-------- Supplied records --------
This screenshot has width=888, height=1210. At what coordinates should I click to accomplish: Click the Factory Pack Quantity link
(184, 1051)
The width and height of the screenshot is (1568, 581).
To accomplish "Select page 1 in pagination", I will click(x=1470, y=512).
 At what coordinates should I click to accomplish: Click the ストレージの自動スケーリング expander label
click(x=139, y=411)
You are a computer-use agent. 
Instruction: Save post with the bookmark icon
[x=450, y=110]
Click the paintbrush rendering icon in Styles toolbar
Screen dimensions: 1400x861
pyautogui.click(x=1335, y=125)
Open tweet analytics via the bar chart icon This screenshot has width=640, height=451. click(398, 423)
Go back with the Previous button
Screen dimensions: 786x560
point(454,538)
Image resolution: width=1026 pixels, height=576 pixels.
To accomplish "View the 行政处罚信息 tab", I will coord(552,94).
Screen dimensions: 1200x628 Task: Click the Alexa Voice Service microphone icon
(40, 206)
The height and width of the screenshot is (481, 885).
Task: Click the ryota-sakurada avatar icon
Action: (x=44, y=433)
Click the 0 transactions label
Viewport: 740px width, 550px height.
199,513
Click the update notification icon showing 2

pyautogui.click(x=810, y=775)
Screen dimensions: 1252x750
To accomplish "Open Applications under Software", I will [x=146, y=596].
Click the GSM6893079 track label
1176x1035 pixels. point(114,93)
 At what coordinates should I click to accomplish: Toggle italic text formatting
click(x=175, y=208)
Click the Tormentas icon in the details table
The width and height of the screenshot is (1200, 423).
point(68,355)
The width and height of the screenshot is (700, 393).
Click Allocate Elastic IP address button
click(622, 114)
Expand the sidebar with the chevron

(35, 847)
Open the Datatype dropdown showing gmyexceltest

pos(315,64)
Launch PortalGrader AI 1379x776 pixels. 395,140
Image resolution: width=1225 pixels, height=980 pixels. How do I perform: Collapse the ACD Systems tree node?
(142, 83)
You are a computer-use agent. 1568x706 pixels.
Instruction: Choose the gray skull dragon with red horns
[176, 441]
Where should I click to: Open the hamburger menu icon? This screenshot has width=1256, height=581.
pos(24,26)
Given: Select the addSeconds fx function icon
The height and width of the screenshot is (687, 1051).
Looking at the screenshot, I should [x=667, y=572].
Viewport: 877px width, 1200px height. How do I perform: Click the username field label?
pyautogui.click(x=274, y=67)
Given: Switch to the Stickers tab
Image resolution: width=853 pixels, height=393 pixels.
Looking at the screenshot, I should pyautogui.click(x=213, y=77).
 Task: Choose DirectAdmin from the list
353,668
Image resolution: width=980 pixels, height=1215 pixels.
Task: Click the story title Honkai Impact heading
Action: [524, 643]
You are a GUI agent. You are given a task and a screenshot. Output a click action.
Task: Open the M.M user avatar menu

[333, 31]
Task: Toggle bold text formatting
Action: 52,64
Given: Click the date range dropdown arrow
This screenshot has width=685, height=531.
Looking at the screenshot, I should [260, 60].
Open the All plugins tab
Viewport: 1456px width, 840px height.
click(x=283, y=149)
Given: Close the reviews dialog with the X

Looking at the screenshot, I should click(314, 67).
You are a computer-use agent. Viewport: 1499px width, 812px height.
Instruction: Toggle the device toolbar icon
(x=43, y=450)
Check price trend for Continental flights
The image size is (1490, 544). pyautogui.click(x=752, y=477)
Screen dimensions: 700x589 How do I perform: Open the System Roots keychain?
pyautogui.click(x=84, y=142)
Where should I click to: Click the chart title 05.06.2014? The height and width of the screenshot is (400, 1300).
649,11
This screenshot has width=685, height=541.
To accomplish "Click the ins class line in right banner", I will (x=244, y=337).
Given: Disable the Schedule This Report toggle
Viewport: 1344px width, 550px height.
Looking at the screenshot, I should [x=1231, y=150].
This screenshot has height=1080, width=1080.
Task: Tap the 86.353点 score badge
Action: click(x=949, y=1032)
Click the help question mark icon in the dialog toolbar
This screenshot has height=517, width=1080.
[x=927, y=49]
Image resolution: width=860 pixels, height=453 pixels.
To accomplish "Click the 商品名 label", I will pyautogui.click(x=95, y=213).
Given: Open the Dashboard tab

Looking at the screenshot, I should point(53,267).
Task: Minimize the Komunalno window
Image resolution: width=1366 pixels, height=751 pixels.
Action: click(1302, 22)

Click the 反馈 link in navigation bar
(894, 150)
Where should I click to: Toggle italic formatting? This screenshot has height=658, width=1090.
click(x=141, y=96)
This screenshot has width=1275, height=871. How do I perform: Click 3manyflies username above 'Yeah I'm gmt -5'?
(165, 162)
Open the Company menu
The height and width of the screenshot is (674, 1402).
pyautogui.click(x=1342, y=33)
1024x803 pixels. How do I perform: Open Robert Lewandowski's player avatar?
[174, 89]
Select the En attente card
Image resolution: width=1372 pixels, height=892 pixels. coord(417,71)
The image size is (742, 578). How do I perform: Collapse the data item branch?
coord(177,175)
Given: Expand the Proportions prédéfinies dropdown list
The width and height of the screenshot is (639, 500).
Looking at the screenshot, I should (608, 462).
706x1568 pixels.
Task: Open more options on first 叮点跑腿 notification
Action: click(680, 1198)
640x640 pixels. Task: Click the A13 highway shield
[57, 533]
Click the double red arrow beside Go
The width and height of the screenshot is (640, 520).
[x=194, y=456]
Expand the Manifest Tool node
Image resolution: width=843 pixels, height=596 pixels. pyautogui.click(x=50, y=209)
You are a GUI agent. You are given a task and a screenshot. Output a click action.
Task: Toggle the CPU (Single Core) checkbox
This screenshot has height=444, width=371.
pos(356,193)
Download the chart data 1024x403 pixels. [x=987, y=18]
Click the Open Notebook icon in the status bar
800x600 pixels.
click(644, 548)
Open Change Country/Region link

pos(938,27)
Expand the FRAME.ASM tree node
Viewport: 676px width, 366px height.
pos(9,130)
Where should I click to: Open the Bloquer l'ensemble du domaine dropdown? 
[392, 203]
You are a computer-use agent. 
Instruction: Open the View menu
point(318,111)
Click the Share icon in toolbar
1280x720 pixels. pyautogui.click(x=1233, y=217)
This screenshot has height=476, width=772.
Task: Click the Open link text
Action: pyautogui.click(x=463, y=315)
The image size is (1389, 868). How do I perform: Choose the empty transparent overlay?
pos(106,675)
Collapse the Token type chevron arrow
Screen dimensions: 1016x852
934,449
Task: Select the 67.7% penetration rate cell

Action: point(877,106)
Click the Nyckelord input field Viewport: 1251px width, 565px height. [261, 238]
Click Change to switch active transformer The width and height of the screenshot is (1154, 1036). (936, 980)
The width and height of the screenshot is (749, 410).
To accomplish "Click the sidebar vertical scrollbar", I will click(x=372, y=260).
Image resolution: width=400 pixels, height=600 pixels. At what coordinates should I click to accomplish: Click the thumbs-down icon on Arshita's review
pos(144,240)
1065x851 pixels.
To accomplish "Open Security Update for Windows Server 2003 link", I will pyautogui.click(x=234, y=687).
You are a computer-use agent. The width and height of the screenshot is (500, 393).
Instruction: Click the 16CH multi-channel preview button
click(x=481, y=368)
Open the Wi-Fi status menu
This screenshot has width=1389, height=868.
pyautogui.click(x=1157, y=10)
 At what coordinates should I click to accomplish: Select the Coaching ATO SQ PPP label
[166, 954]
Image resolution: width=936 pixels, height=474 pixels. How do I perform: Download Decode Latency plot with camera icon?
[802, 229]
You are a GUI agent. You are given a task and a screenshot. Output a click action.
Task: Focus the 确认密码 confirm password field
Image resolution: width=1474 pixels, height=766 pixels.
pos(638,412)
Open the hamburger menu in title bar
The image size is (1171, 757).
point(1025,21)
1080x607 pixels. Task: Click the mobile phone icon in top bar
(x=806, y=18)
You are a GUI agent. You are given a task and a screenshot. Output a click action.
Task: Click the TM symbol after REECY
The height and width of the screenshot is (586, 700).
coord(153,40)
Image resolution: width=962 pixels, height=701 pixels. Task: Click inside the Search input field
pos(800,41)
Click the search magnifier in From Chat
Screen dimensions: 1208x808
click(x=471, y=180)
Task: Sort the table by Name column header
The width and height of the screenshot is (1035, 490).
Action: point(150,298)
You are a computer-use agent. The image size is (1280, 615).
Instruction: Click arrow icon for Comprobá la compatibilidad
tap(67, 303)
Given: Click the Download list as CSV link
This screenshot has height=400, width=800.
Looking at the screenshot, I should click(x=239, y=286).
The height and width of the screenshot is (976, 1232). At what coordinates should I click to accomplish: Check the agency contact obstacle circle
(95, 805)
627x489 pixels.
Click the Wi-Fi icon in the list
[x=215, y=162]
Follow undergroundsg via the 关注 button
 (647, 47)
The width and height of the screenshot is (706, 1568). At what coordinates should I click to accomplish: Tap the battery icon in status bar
--------
Task to complete >> Looking at the listing above, which lines hold "will"? Copy every such line.

Response for this exercise >>
To accomplish "Select page 1 in pagination", I will click(x=1470, y=512).
To accomplish "View the 行政处罚信息 tab", I will coord(552,94).
To accomplish "Open Applications under Software", I will [x=146, y=596].
To accomplish "Click the ins class line in right banner", I will (x=244, y=337).
To accomplish "Click the 商品名 label", I will pyautogui.click(x=95, y=213).
To accomplish "Click the sidebar vertical scrollbar", I will click(x=372, y=260).
To accomplish "Open Security Update for Windows Server 2003 link", I will pyautogui.click(x=234, y=687).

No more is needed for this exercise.